Exercise aim:
Each line of the entries below that includes "Model" belongs in your answer.

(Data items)
======

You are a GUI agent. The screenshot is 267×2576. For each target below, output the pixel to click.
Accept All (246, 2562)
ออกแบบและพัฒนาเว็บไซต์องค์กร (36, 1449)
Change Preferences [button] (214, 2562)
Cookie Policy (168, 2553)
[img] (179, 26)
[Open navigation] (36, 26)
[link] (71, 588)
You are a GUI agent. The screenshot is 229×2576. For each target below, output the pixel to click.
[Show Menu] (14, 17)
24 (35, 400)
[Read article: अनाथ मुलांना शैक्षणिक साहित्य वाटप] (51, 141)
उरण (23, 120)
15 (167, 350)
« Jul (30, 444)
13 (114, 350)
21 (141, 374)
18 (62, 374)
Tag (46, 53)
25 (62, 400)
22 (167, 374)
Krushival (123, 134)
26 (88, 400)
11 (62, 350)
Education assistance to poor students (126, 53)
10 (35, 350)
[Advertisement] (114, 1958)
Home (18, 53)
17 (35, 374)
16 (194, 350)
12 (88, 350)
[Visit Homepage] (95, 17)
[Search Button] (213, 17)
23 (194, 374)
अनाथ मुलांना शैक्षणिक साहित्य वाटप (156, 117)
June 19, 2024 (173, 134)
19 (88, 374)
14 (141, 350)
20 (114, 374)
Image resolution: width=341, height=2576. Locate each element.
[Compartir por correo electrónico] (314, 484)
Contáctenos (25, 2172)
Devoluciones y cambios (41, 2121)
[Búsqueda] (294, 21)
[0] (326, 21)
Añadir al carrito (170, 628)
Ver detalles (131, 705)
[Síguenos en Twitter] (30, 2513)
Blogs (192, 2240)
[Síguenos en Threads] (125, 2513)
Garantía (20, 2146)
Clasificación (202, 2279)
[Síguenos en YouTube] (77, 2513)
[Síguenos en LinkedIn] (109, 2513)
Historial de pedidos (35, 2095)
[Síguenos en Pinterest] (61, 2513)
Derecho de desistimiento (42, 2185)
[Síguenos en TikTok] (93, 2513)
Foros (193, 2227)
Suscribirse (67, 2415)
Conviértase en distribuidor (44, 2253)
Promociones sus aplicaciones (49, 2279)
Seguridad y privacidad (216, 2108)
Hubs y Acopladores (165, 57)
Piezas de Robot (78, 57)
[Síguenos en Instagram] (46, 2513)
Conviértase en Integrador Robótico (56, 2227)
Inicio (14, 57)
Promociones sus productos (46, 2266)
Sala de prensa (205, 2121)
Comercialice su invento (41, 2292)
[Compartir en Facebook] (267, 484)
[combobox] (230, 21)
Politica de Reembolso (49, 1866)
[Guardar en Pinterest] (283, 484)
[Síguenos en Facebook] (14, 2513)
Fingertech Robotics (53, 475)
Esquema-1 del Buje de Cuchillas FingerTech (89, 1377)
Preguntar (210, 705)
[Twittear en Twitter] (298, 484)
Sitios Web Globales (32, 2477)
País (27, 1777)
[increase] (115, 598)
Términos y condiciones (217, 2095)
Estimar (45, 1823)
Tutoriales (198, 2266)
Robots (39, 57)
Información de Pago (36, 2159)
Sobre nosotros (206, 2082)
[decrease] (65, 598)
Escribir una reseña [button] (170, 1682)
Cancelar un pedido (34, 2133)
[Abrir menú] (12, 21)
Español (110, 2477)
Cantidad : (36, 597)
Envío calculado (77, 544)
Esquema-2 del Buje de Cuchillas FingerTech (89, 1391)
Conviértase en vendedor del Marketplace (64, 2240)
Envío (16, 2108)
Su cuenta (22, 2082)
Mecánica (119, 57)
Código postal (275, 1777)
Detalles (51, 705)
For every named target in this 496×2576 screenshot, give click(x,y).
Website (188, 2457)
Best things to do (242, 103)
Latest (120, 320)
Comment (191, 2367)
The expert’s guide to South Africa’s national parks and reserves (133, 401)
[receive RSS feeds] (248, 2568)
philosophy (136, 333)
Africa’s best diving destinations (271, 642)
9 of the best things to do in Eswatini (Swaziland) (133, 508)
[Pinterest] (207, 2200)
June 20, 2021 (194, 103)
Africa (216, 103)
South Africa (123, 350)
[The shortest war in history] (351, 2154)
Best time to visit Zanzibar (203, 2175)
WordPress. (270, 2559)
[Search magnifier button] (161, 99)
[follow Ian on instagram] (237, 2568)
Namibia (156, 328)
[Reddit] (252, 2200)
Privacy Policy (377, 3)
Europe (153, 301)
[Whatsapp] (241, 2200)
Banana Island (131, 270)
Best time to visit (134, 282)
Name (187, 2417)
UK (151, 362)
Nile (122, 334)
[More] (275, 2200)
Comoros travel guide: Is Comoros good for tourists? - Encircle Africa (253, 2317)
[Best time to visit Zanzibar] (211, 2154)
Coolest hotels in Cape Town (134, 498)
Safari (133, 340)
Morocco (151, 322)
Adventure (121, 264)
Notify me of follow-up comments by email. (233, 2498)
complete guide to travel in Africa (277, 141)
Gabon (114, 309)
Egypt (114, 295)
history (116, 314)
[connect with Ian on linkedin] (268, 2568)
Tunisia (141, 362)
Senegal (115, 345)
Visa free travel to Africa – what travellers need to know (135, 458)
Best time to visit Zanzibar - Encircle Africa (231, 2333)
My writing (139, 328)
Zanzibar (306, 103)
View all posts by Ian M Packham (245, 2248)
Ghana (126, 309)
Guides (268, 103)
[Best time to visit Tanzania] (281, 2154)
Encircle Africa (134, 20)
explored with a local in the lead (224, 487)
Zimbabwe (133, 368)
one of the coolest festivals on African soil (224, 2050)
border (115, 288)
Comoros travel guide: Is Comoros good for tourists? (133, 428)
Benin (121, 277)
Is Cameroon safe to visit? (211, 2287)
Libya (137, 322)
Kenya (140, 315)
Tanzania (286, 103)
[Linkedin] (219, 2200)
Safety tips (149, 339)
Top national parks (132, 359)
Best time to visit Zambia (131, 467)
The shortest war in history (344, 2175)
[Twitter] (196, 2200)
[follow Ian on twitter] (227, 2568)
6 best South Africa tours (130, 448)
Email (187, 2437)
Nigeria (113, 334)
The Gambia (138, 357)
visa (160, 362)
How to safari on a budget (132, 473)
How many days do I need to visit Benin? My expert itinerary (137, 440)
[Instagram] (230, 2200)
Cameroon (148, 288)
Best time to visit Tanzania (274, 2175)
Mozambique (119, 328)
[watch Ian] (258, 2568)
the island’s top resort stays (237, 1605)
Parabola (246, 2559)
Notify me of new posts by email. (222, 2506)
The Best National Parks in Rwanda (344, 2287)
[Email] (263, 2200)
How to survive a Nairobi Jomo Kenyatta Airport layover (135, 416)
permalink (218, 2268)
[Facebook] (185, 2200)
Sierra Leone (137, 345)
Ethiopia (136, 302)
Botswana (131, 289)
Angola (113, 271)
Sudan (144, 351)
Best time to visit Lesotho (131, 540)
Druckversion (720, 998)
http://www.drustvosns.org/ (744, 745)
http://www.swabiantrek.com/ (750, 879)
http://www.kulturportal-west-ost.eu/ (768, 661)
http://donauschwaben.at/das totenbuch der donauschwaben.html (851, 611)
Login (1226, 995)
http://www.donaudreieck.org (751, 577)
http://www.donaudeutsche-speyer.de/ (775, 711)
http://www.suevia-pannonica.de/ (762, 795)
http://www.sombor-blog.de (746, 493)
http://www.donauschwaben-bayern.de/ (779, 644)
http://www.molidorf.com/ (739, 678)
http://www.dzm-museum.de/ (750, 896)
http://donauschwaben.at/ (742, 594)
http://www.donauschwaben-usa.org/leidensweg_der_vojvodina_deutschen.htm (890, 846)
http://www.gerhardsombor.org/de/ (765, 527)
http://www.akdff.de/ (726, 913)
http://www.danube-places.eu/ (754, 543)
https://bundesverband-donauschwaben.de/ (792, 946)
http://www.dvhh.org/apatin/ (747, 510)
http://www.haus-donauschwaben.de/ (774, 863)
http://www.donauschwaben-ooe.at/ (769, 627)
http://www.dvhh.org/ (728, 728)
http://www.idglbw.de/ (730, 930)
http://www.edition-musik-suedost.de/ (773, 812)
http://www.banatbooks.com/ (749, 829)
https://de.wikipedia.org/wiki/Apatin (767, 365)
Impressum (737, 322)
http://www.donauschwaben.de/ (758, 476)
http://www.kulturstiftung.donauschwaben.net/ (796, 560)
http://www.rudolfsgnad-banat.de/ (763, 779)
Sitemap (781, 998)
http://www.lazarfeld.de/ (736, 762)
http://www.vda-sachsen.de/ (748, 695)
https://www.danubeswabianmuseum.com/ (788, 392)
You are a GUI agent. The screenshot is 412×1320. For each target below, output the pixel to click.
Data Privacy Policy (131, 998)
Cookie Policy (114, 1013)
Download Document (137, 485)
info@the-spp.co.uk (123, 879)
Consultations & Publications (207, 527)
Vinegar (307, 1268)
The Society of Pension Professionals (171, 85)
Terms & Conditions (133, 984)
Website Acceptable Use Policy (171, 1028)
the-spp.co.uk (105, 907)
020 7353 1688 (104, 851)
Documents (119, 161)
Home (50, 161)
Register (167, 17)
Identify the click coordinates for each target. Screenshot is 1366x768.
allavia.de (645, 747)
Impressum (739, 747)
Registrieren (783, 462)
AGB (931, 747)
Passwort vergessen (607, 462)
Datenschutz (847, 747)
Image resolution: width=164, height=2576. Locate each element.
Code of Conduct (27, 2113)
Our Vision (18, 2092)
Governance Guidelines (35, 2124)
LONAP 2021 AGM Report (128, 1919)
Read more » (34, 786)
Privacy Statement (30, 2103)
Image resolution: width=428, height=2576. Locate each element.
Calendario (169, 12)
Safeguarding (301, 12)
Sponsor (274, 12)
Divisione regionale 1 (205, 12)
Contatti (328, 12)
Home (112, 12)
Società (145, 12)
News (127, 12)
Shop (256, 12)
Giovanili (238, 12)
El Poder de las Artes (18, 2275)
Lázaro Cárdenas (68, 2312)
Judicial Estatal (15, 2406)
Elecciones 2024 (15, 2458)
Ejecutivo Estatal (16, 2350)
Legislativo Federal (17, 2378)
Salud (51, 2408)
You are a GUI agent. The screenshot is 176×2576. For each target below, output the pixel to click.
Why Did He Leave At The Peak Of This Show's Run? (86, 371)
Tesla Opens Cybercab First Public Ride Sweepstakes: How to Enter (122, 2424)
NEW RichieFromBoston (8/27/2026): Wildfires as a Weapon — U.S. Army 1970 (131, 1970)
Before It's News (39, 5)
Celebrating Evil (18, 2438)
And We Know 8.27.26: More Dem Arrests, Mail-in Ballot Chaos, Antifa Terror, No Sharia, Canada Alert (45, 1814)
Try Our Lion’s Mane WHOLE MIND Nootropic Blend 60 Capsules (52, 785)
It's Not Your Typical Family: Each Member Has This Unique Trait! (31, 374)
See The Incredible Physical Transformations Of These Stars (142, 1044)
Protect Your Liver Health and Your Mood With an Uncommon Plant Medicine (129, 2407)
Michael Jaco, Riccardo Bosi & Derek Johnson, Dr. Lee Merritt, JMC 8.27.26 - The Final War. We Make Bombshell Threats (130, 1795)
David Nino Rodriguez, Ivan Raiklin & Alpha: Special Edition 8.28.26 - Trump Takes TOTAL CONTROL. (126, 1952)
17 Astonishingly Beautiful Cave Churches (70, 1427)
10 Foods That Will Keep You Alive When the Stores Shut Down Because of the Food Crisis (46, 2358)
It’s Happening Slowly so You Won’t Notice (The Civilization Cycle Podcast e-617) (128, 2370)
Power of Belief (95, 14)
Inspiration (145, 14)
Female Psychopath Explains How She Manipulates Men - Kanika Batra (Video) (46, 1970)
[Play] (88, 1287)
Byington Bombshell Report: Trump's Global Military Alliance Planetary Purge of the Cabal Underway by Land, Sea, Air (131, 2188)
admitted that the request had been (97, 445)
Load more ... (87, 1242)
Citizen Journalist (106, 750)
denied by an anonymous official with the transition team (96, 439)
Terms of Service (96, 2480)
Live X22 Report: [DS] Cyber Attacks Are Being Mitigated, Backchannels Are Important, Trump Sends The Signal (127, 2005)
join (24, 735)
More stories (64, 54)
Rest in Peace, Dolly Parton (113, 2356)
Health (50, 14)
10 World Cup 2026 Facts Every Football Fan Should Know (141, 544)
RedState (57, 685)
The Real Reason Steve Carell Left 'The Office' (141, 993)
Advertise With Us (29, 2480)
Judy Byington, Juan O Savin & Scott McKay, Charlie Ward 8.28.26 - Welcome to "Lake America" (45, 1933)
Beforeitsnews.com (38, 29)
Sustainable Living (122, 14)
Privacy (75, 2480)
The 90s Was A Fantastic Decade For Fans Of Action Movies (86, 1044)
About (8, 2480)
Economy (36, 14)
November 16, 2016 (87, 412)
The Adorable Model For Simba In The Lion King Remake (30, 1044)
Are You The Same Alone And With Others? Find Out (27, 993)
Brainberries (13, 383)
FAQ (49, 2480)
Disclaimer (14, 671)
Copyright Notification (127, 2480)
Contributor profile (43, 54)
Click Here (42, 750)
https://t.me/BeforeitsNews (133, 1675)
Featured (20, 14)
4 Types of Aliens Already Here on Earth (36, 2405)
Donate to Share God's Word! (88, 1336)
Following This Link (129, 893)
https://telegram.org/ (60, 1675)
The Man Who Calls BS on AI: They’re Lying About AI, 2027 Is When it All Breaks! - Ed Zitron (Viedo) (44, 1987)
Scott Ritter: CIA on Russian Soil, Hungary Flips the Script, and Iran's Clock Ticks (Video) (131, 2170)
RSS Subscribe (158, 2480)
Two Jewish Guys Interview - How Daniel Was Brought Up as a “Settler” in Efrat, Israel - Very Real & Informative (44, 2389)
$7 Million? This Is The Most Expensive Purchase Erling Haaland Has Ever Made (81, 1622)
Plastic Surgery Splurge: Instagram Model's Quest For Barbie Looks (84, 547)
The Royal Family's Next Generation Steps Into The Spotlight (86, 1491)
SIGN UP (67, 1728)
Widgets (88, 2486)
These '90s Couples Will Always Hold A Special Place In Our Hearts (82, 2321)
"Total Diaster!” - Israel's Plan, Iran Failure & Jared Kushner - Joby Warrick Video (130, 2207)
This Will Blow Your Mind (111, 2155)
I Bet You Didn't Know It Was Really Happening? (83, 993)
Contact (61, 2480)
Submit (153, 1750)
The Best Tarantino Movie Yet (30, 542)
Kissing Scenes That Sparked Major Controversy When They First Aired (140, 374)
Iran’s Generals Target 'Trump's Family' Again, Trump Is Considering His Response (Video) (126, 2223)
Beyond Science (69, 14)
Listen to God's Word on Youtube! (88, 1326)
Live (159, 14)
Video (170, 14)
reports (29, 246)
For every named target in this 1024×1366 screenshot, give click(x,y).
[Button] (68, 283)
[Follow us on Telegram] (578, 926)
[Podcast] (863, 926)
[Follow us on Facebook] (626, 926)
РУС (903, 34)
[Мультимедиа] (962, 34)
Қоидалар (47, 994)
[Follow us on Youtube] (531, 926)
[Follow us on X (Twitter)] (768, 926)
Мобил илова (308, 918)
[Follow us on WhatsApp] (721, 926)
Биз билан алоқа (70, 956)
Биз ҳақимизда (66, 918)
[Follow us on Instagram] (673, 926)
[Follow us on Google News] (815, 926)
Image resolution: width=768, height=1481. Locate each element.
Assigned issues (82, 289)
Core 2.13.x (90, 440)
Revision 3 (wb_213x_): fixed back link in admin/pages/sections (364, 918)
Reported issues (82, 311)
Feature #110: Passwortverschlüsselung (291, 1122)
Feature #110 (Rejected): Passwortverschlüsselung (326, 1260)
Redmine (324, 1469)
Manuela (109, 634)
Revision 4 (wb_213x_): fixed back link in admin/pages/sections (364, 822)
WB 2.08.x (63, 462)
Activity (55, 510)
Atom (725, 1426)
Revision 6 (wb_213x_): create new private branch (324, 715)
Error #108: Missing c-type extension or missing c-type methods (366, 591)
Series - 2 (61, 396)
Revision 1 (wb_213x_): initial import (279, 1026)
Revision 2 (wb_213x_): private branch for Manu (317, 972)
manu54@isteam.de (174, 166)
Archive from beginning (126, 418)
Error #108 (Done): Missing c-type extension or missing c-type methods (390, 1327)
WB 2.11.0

======

Answer to the problem:
The Adorable Model For Simba In The Lion King Remake (30, 1044)
Plastic Surgery Splurge: Instagram Model's Quest For Barbie Looks (84, 547)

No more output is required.